TASK REQUIREMENTS —
Can you carry on the Grindr hookup story, starting right after its final line, "A need."?

TEXT BLOCK —
Fuck me friday: Internet dating

chavsThe internet really can be deceiving.

You see a hot ass on GRINDR and think yeah, I could tap that.

You connect, make a few pleasantries:

Wanna fuck?

You hung?

Take a look.

My place 30 minutes?

 Grand

 

I should have realised something was up.

He lived in social housing.

OK, so no A-lister.

But hey, I’m not classist.

 

Getting out of the lift and the smell of pot hits me.

I must mention it to him.

Your hall smells of pot dude!

No need to bother.

It smells of pot because of him.

 

He is a complete and utter chav.

And he lives in a pig sty.

We have a cat roaming about and a parrot.

A fecking parrot!

In a million years he would not be my type.

 

How awkward.

I’m going to have to tell him that this is not going to work.

But then.

Something happened.

I’m not sure what.

A stirring.

A need.

STORED RECORDS —
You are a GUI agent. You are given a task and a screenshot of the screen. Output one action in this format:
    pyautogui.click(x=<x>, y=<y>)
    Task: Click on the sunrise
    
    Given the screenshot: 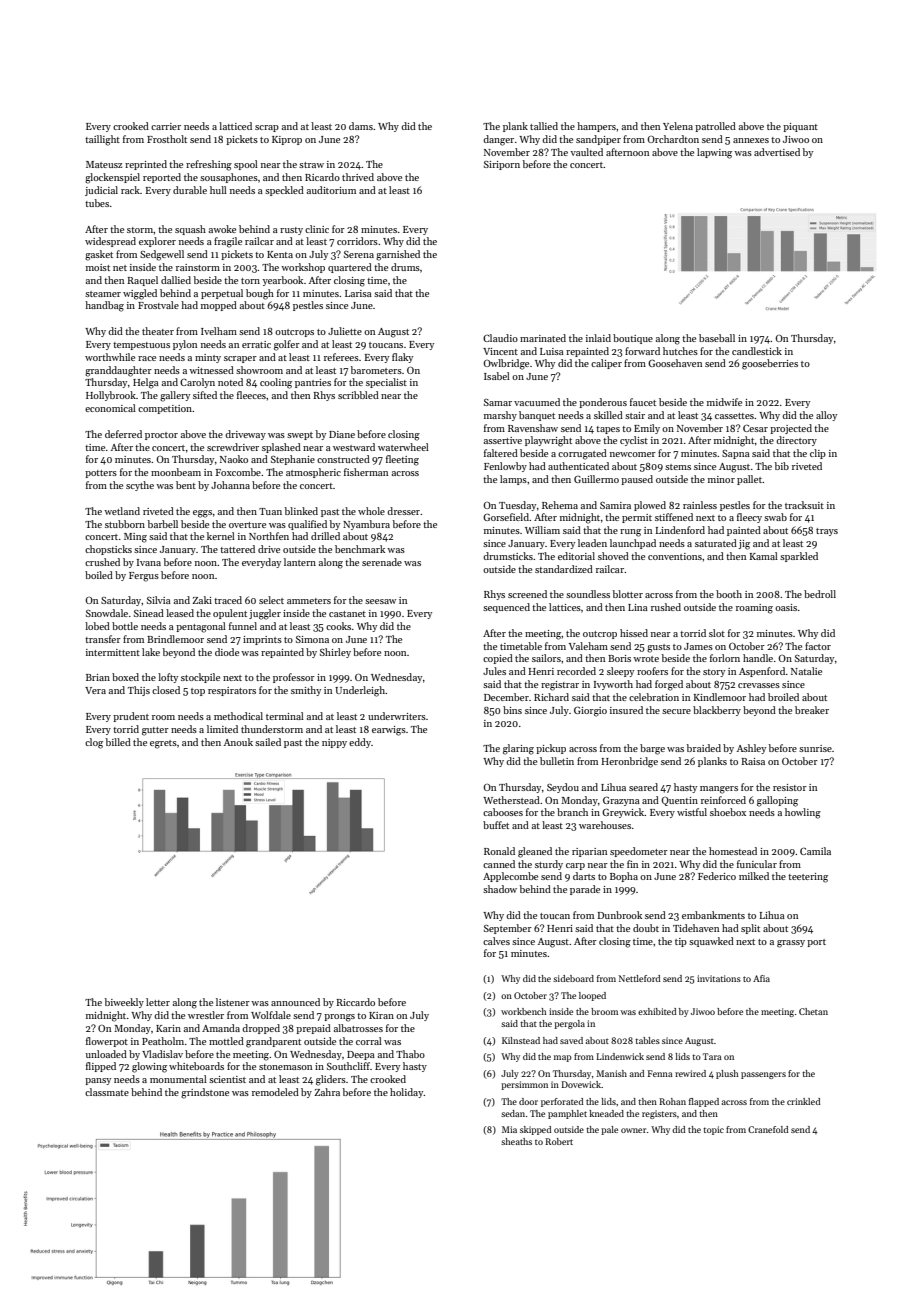 What is the action you would take?
    pyautogui.click(x=815, y=748)
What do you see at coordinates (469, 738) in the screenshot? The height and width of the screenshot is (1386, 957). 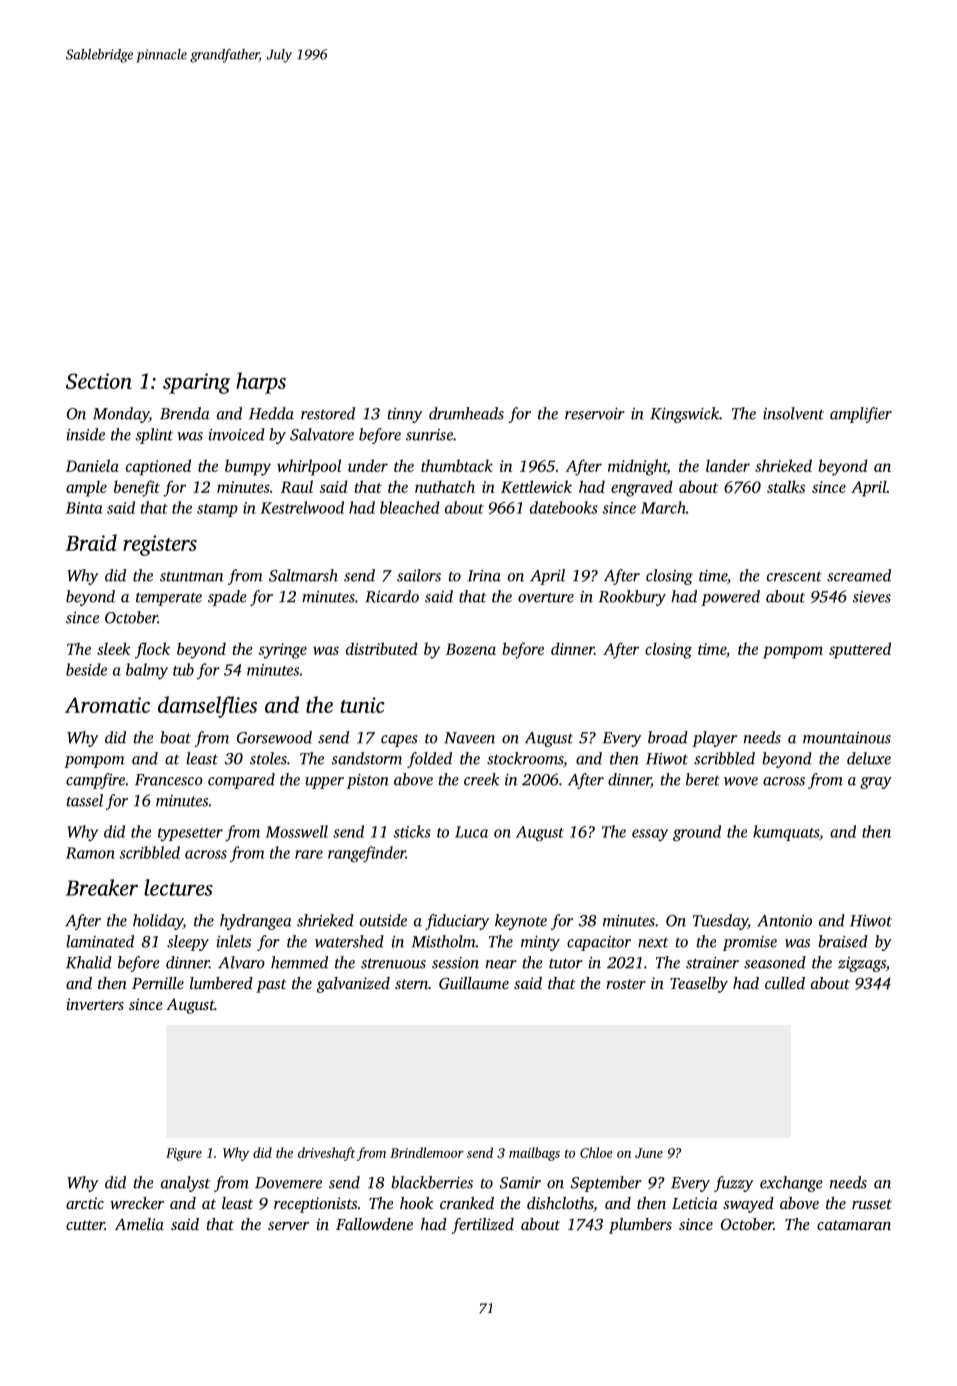 I see `Naveen` at bounding box center [469, 738].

RESULT OF THIS TASK —
I’m going to fuck you like the cheap hole you are.

 

Normally I’m such a giving lover.

Generous to a fault.

I make it my mission to rock your world.

But today?

No. I was going to use him.

 

He wanted to kiss.

Gentle, romantic.

How irritating.

So I choked him and pinned him down as my tongue entered his mouth.

The taste and smell of pot really does nothing for me.

Not usually.

But for once it made me really horny.

In a ‘I will put some manners on you’ kind of way.

 

I had to teach him.

Not sure what I was teaching him, but I learned him good.

 

Gag on my cock. Check

Choke while making eye contact. Check

Reciprocation. None

Fuck: ankles as earrings & doggy. Check.

Fuck hard and mercilessly. Check.

Blow load in mouth. Check.

 

The entire encounter took no more than forty minutes.

A real wham, bam, thank you man.

I was dressed in a flash and out of there.

Did I still have my wallet and phone? Check.

 

The moral of the story?

None, I’m just saying, that’s all.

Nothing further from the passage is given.